Mutant holocarboxylase synthetase. Evidence for the enzyme defect in early infantile biotin-responsive multiple carboxylase deficiency

Abstract

Biotin-responsive multiple carboxylase deficiency is an inherited disorder of organic acid metabolism in man in which there are deficiencies of propionyl-coenzyme A (CoA), 3-methylcrotonyl-CoA, and pyruvate carboxylases that can be corrected with large doses of biotin. It has been proposed that the basic defect in patients with the early infantile form of the disease is in holocarboxylase synthetase, the enzyme that covalently attaches biotin to the inactive apocarboxylases to form active holocarboxylases. We have developed an assay for holocarboxylase synthetase in extracts of human fibroblasts using as substrate apopropionyl-CoA carboxylase partially purified from livers of biotin-deficient rats.

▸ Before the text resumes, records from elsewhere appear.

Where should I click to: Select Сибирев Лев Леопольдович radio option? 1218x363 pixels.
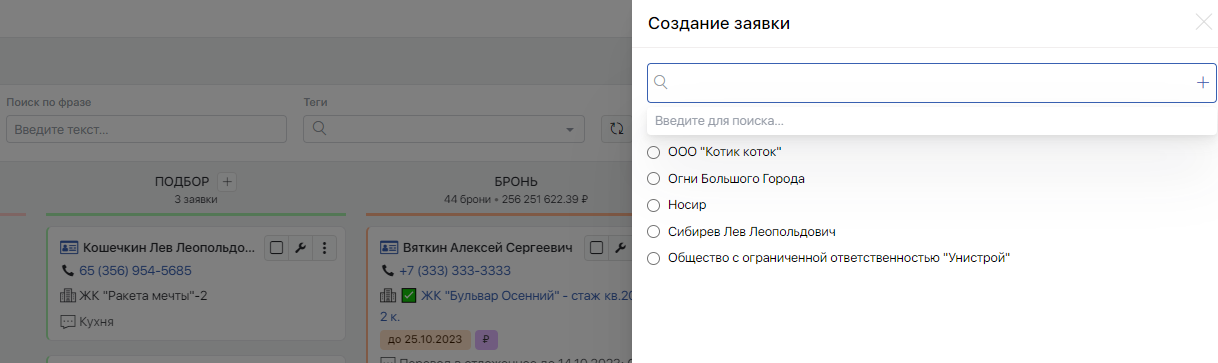[654, 232]
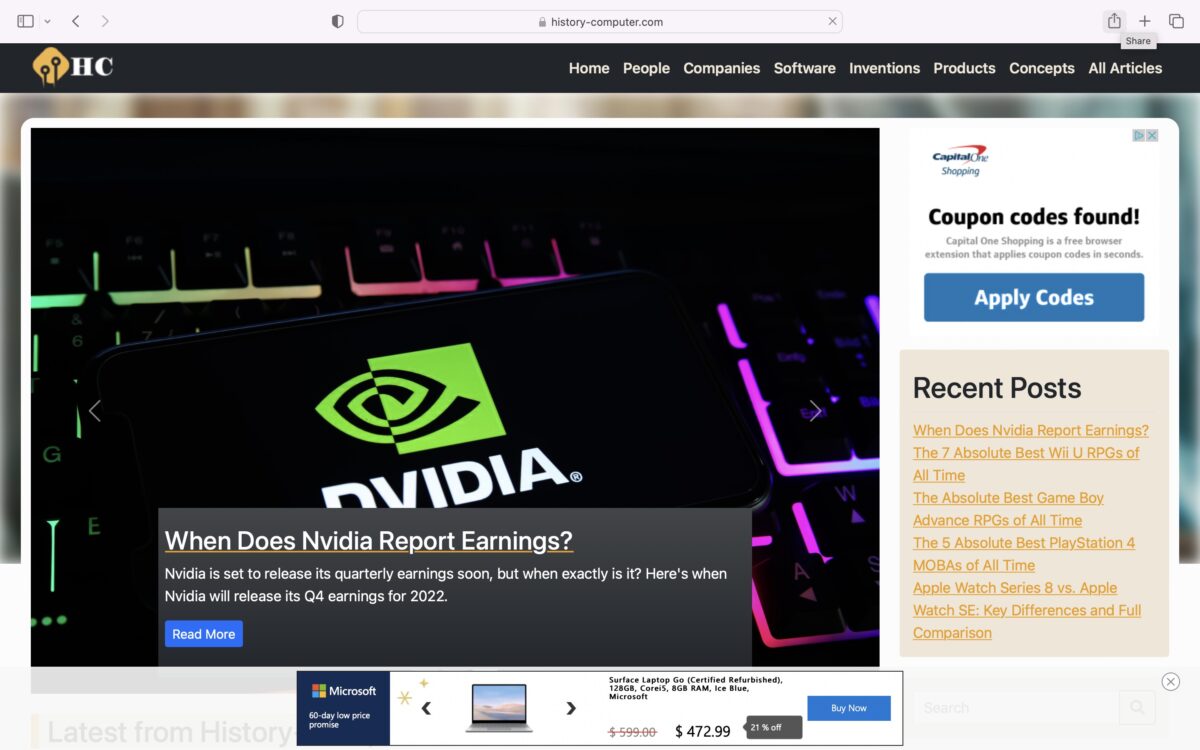Screen dimensions: 1200x750
Task: Click the Buy Now button in Microsoft ad
Action: point(848,708)

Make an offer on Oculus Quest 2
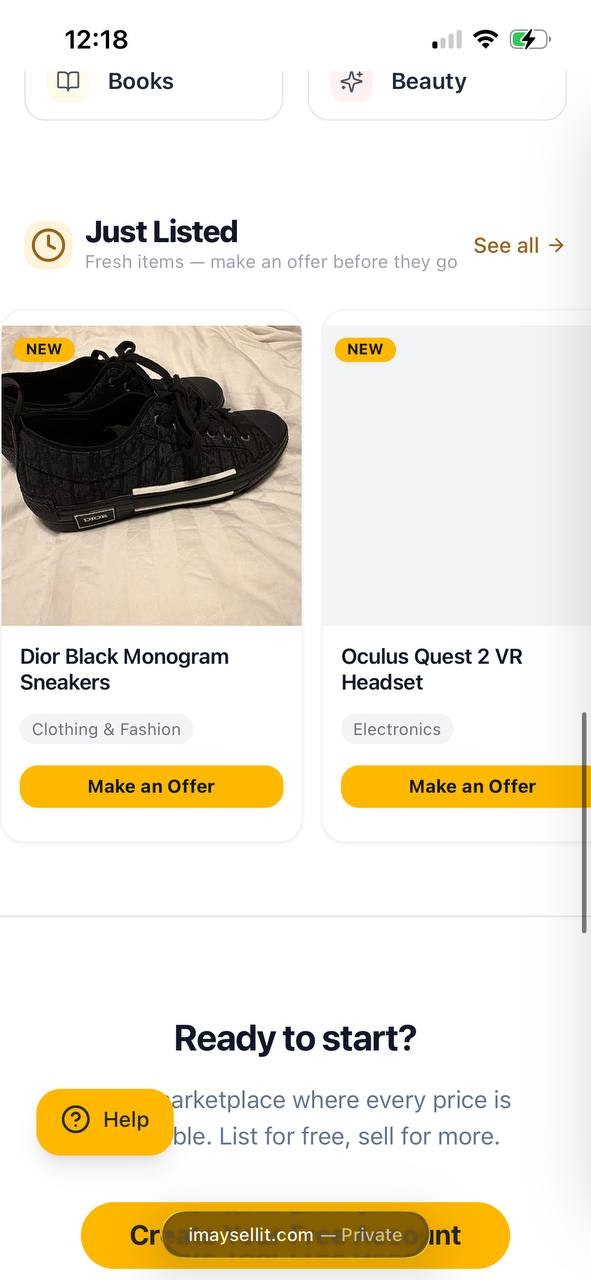466,786
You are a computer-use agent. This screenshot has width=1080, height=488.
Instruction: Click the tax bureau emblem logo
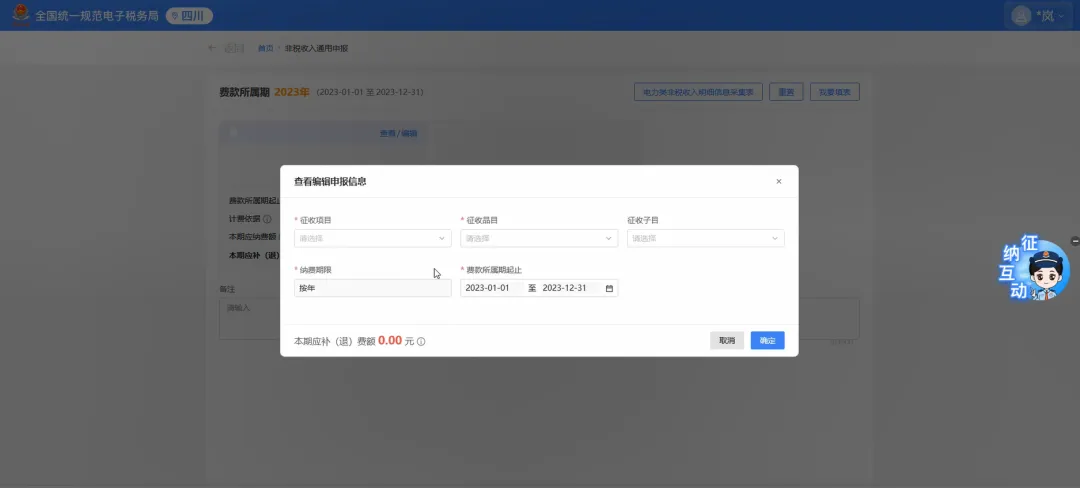point(19,16)
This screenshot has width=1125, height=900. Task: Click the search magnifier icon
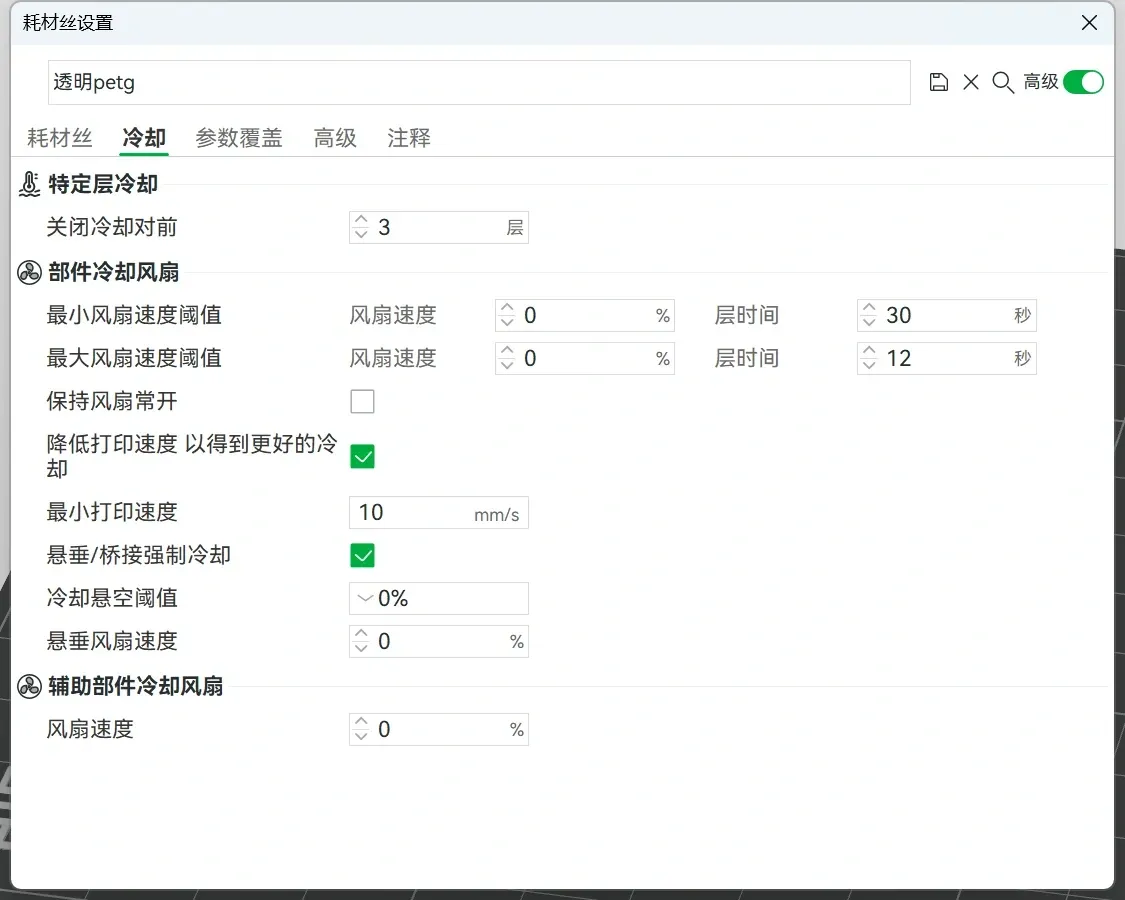coord(1002,82)
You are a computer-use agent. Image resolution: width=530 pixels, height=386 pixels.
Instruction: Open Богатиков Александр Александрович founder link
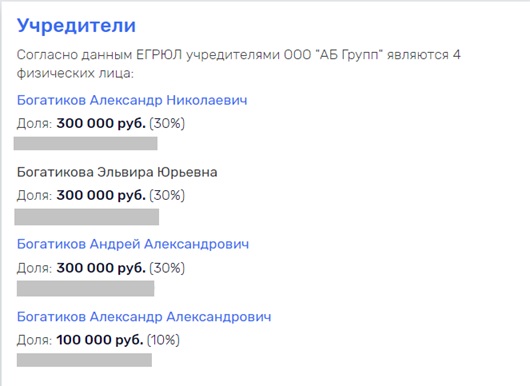coord(144,317)
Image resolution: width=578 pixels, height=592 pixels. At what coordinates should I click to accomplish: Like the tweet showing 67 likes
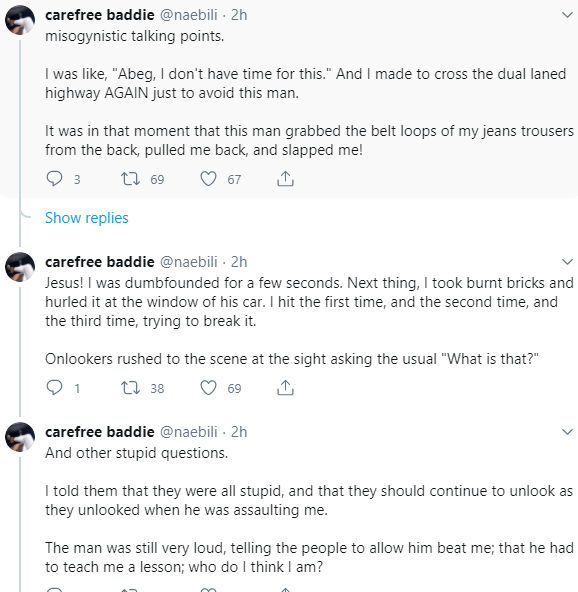point(208,179)
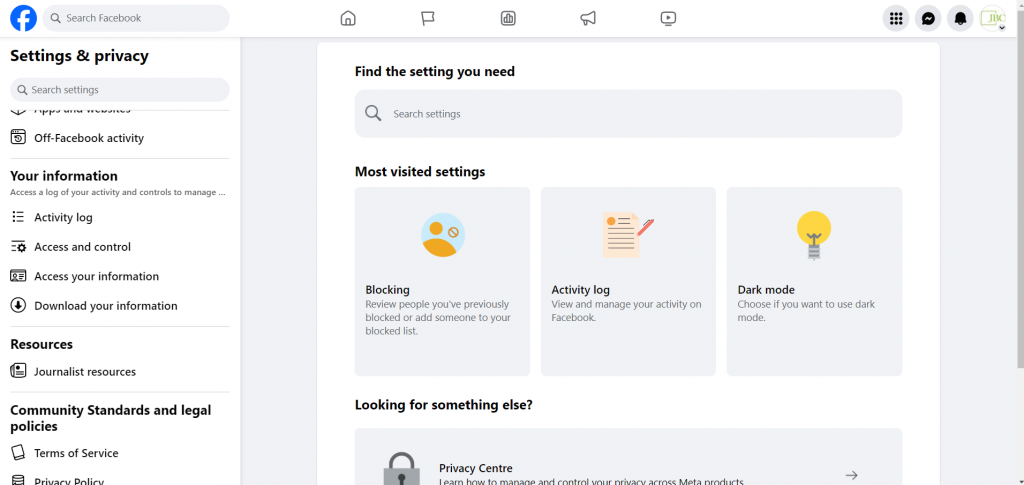Show notifications with the bell icon
This screenshot has height=485, width=1024.
960,18
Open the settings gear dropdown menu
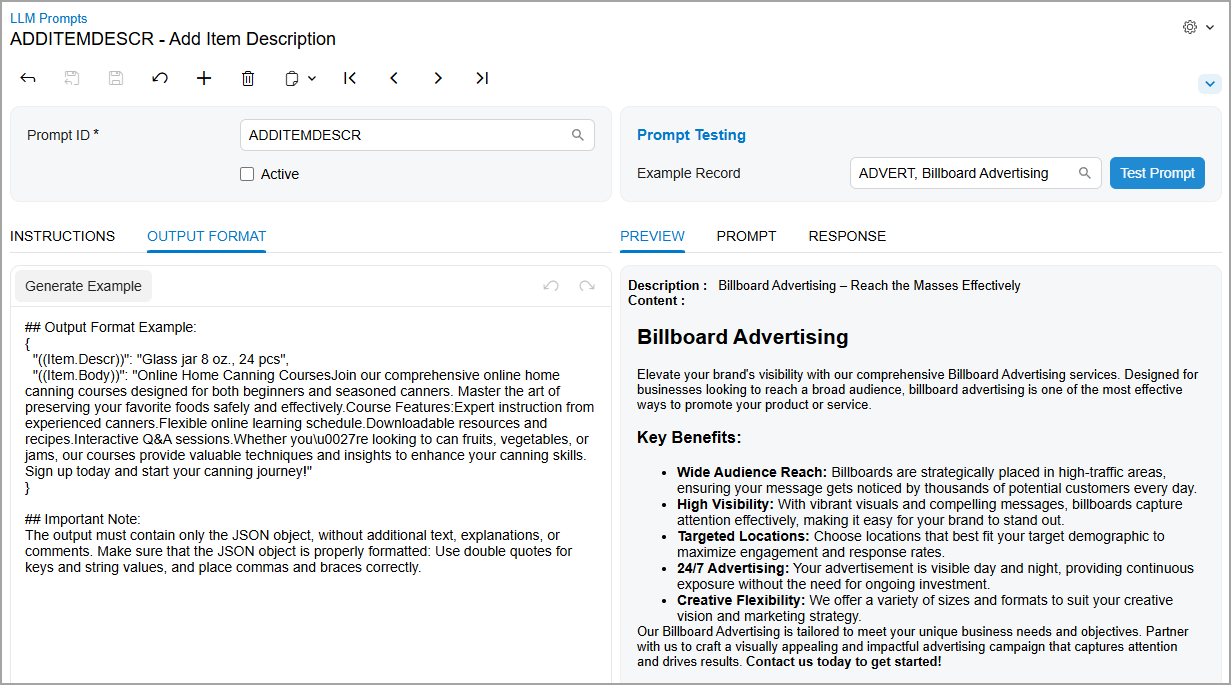Viewport: 1231px width, 685px height. tap(1198, 28)
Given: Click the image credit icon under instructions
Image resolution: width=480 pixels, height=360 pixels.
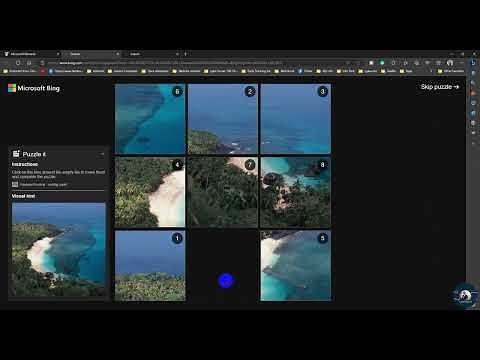Looking at the screenshot, I should 15,184.
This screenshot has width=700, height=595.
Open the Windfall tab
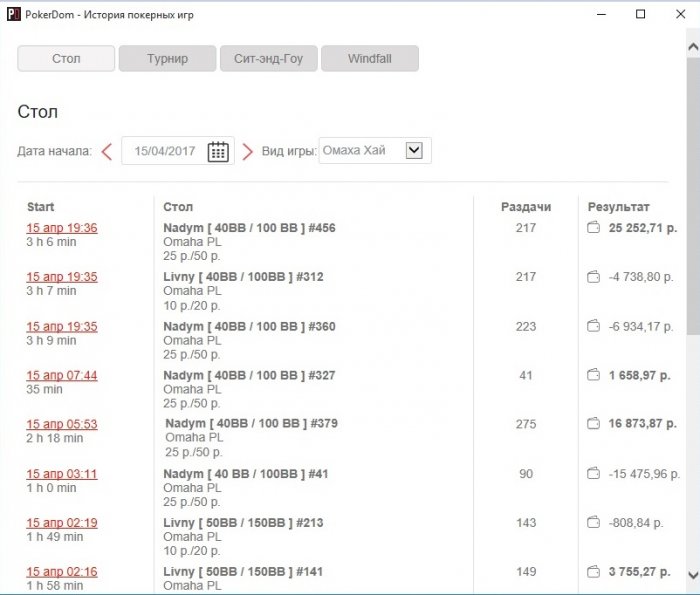pos(369,59)
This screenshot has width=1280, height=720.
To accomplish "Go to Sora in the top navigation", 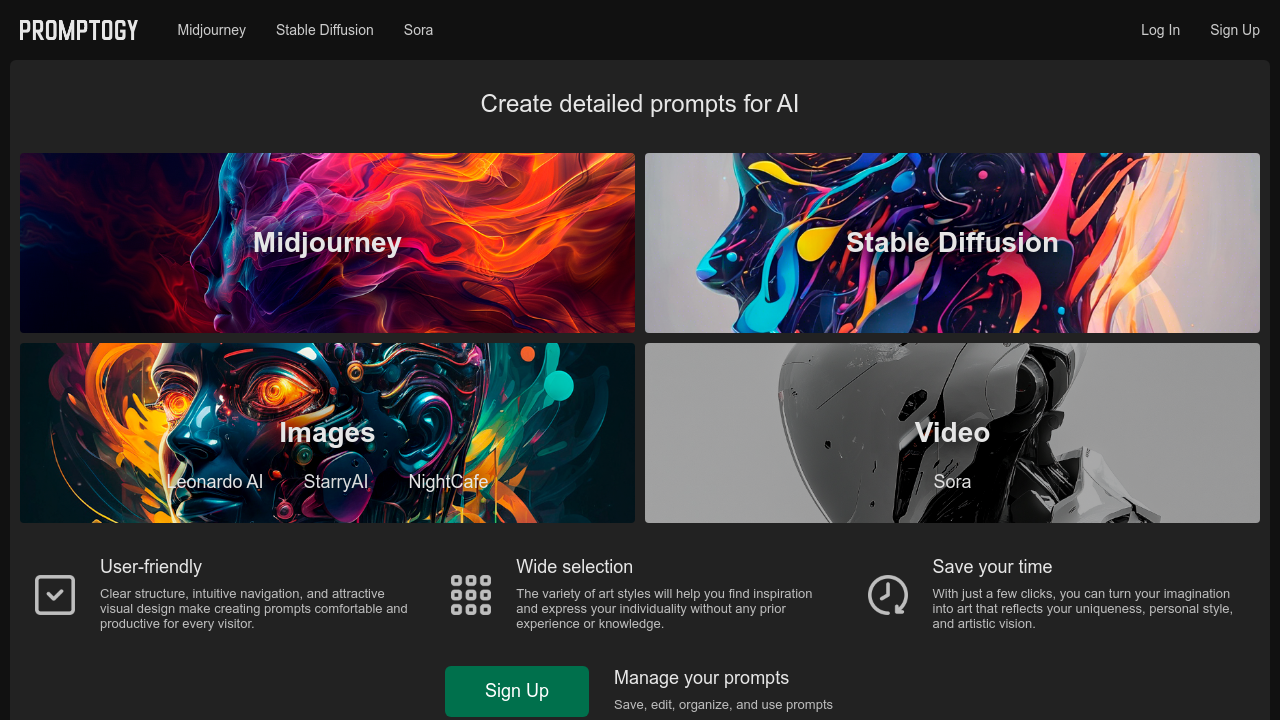I will [418, 30].
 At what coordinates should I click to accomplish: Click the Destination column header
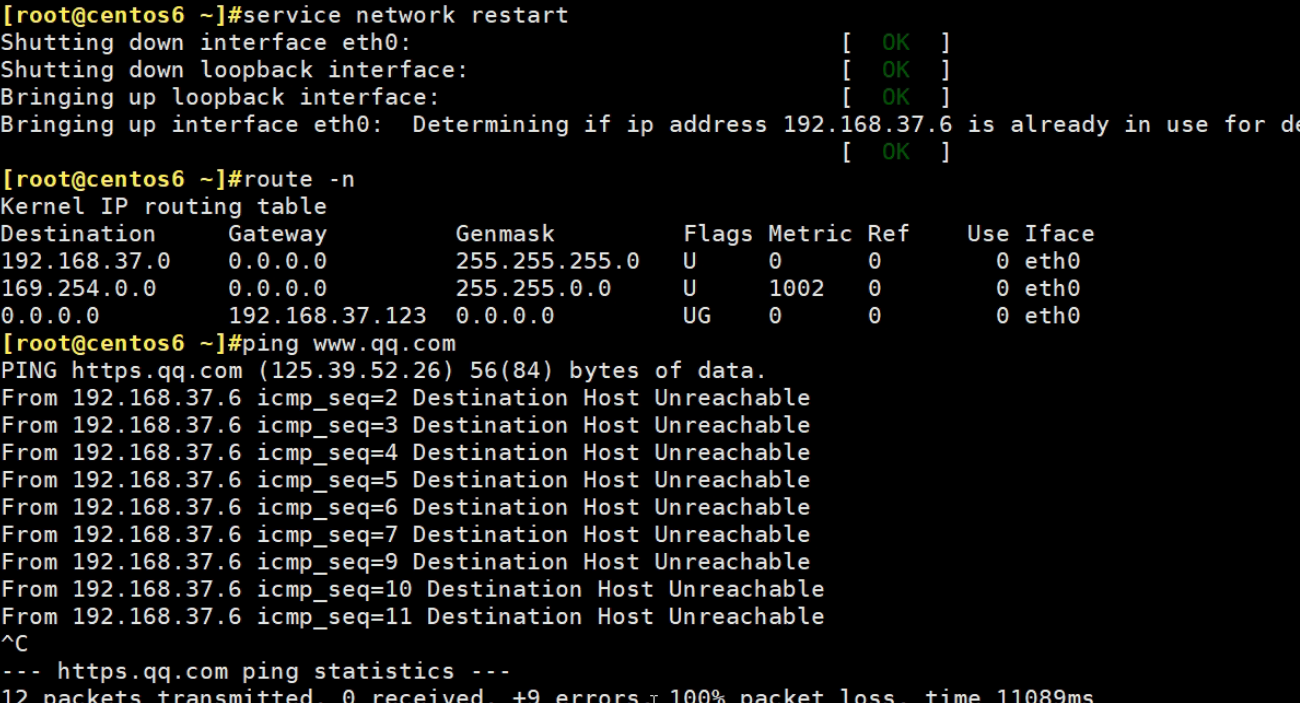78,234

Fibroblasts from the initial patient with the infantile form of biotin-responsive multiple carboxylase deficiency were shown to have abnormal holocarboxylase synthetase activity with a maximum velocity about 30-40% of normal, a K(m) for ATP of 0.3 mM similar to the normal K(m) of 0.2 mM, and a highly elevated K(m) for biotin of 126 ng/ml, about 60 times the normal K(m) of 2 ng/ml. These results show that the primary defect in this patient is a mutation affecting holocarboxylase synthetase activity, and thus a genetic defect of the metabolism of biotin.